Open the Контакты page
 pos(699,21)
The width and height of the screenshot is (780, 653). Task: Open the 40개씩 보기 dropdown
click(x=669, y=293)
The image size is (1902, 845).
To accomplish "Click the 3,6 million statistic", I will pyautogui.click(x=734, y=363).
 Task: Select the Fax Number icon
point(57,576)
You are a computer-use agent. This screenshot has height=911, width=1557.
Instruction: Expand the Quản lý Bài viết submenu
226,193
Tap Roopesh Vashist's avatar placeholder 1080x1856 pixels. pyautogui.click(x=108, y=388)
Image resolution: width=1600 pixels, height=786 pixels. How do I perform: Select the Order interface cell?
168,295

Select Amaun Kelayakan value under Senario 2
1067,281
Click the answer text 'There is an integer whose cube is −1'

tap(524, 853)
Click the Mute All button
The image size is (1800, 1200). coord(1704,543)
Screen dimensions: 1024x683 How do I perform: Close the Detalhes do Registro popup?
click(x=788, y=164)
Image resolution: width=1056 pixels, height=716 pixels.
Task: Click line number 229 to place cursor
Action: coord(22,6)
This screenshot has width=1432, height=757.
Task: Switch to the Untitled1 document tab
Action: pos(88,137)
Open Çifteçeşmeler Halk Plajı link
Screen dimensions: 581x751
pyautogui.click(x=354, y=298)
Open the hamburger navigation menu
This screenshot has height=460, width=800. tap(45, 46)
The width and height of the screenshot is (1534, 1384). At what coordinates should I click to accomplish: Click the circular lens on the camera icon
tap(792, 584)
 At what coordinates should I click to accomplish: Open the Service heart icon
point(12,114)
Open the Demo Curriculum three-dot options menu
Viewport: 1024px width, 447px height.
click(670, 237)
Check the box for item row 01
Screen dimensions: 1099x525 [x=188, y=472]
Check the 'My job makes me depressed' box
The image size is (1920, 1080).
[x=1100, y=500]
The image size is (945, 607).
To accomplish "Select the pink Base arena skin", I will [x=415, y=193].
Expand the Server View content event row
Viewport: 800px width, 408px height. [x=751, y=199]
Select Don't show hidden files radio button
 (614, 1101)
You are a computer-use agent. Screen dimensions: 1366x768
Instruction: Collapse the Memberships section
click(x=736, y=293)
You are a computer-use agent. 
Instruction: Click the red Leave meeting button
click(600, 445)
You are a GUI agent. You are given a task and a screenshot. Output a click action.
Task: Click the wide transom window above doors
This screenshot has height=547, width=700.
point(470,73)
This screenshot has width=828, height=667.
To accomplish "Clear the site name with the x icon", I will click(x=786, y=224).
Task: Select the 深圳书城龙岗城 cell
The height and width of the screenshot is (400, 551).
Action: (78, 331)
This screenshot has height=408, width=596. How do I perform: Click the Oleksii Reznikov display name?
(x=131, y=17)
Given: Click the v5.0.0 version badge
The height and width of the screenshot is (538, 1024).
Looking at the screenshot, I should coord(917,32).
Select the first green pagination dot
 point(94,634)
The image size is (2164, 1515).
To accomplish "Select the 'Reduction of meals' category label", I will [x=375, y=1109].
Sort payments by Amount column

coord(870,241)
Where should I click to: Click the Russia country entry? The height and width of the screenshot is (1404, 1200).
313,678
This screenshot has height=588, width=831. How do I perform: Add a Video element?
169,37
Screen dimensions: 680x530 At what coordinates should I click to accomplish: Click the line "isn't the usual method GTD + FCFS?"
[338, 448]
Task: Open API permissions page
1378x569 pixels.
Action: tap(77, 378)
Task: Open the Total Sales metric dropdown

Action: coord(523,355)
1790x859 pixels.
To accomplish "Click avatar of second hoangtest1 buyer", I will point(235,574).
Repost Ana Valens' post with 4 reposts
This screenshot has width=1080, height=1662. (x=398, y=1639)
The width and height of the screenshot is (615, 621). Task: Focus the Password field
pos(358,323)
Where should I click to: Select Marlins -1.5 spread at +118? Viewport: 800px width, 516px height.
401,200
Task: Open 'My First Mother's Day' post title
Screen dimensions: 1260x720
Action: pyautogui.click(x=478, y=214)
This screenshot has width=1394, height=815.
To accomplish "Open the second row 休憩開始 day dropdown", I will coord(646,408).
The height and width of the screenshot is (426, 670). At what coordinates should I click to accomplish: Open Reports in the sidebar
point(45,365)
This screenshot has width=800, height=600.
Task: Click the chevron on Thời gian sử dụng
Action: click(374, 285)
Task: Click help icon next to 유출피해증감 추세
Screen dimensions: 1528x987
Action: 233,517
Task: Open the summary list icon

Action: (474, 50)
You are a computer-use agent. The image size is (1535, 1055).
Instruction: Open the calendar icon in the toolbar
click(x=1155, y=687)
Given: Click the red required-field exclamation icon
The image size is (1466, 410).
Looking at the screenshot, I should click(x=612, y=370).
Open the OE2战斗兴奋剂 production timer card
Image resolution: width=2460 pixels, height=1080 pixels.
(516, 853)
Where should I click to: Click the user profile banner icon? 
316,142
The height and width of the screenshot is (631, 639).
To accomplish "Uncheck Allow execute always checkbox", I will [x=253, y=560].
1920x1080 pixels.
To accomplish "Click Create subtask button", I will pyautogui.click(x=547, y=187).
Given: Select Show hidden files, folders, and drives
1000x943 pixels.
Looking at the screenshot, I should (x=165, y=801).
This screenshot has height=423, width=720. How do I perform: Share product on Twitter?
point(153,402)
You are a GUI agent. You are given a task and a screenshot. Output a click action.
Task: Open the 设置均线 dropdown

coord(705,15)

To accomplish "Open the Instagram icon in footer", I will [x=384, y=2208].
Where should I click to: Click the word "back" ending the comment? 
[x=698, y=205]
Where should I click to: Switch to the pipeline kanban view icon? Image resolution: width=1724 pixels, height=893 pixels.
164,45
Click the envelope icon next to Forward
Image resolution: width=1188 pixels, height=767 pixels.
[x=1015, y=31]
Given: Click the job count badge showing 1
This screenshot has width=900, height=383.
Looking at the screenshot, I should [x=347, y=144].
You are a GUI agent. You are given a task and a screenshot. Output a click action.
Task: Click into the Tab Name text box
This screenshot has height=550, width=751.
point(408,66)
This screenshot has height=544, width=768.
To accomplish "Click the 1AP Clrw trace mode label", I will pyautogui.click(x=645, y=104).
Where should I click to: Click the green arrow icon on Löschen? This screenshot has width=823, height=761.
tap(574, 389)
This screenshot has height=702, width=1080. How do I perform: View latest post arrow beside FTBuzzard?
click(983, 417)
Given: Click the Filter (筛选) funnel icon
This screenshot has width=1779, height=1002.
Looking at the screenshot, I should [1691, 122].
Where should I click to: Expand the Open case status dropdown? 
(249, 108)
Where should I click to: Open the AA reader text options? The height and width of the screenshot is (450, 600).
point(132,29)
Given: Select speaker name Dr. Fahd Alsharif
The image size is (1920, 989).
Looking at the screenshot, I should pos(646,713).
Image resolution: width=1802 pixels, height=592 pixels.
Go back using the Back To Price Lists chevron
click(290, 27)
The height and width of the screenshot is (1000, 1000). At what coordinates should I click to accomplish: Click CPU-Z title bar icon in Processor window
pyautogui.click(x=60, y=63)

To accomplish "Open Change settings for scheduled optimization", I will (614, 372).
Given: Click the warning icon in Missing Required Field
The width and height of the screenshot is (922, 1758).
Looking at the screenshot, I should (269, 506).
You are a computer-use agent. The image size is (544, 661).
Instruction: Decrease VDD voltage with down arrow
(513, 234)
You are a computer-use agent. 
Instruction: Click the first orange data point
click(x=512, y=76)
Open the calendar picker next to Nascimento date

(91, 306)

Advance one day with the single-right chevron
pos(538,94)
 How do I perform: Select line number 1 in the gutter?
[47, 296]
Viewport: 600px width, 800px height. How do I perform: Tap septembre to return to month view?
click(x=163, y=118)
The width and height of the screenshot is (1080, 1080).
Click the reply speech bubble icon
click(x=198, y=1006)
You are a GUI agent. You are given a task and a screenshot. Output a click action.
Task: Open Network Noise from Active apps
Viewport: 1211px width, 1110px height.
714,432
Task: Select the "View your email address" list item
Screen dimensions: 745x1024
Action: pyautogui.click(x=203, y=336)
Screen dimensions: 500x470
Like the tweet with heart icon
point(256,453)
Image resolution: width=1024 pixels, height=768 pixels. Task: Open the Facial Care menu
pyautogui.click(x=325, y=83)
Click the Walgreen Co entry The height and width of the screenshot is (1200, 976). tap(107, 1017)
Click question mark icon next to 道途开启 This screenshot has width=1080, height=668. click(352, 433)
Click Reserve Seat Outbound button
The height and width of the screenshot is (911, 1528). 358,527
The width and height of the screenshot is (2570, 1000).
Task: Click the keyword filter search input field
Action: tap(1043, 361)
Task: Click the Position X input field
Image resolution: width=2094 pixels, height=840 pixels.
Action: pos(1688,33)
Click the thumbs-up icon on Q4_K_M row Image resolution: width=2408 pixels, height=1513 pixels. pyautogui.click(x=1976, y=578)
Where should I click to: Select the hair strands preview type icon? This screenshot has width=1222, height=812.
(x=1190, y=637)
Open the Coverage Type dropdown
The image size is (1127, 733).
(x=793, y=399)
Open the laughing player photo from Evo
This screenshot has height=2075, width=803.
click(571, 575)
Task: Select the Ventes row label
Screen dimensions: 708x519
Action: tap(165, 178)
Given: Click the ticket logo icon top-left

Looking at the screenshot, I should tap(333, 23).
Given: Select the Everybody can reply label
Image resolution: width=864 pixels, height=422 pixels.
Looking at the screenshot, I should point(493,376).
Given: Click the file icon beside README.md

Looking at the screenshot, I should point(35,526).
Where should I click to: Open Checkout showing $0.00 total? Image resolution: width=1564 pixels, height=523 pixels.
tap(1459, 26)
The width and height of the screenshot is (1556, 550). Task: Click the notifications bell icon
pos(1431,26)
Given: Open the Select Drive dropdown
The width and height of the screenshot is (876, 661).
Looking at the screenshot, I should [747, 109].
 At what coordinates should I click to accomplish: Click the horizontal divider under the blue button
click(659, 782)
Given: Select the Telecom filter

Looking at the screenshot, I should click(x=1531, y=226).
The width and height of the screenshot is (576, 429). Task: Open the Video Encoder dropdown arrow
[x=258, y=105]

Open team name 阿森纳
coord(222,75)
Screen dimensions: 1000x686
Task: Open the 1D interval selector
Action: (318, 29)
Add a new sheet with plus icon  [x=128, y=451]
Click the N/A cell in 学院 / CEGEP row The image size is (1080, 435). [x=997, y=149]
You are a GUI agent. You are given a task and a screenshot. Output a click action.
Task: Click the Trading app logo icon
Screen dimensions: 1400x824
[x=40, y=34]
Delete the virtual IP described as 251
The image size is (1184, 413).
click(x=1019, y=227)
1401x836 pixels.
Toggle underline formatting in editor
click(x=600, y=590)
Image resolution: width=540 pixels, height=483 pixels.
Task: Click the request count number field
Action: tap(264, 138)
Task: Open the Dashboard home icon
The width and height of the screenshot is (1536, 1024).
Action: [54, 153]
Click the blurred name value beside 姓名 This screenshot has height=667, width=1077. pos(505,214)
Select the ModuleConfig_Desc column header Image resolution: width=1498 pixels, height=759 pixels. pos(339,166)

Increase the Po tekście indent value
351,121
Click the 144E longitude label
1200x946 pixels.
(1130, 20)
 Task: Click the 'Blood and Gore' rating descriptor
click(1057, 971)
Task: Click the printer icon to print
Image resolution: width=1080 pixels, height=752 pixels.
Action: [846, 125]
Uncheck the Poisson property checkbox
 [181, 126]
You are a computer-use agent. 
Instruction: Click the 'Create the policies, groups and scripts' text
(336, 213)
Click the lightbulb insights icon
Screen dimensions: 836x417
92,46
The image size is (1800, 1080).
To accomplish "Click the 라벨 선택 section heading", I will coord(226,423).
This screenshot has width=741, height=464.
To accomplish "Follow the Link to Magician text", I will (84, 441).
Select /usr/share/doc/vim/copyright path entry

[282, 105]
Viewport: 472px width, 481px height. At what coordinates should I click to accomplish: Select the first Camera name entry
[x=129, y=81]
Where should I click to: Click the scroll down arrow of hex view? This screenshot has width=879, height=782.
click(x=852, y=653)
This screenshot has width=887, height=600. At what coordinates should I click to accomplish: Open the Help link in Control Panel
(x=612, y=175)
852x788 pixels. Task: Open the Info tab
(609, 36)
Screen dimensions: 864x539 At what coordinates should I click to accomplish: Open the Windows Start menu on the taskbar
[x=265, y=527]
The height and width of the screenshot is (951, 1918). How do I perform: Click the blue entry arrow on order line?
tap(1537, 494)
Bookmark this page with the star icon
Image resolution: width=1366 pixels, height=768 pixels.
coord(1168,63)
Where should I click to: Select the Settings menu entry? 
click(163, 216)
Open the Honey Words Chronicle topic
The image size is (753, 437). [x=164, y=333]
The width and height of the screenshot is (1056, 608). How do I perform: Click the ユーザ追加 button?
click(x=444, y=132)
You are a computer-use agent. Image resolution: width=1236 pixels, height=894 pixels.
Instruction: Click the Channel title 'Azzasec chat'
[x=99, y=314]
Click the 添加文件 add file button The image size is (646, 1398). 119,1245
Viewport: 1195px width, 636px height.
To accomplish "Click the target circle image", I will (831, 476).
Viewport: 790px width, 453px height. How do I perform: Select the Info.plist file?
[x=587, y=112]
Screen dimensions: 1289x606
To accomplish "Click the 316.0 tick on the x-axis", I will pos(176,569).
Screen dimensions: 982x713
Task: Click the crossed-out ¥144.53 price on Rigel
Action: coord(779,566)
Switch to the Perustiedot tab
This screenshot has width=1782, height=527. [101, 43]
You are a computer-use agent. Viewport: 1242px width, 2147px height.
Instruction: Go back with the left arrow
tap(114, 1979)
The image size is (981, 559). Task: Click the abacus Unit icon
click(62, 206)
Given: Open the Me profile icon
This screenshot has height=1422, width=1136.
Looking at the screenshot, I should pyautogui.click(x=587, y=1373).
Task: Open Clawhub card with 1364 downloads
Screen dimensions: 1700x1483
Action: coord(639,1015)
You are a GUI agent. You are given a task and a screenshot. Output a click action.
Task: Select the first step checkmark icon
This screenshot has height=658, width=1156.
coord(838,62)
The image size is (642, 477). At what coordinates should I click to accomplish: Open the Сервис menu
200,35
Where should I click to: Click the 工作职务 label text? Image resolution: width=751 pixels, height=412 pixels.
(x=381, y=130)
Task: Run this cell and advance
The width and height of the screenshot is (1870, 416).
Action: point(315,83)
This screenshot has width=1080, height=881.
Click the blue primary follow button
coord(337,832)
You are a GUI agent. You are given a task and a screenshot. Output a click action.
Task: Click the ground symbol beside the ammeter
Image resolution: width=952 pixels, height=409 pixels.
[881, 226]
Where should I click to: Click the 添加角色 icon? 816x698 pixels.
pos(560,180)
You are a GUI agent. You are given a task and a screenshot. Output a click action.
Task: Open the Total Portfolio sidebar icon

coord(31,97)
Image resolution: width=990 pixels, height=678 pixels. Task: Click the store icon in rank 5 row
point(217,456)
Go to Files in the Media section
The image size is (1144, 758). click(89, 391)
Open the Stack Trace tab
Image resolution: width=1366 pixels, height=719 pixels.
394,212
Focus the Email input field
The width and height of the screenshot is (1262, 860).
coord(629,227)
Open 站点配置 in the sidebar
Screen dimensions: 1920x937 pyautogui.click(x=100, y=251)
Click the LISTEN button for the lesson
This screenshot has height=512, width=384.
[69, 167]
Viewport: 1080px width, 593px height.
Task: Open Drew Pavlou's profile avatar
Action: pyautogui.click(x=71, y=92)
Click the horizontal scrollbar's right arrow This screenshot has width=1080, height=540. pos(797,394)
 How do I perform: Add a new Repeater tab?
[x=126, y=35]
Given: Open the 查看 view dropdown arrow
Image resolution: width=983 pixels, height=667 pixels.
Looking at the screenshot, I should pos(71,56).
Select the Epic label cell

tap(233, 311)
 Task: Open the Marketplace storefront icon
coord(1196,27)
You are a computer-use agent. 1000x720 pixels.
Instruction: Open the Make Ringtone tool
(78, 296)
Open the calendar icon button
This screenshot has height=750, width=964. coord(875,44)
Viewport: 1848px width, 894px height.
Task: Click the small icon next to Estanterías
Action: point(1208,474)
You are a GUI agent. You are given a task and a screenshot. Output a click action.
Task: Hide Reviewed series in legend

* [What you will do]:
Transcribe the records from their first line. Stop after the line with "Tap Roopesh Vashist's", including it.

* [Answer box]:
Open the Контакты page
 pos(699,21)
The width and height of the screenshot is (780, 653). Task: Open the 40개씩 보기 dropdown
click(x=669, y=293)
The image size is (1902, 845).
To accomplish "Click the 3,6 million statistic", I will pyautogui.click(x=734, y=363).
 Task: Select the Fax Number icon
point(57,576)
You are a computer-use agent. This screenshot has height=911, width=1557.
Instruction: Expand the Quản lý Bài viết submenu
226,193
Tap Roopesh Vashist's avatar placeholder 1080x1856 pixels. pyautogui.click(x=108, y=388)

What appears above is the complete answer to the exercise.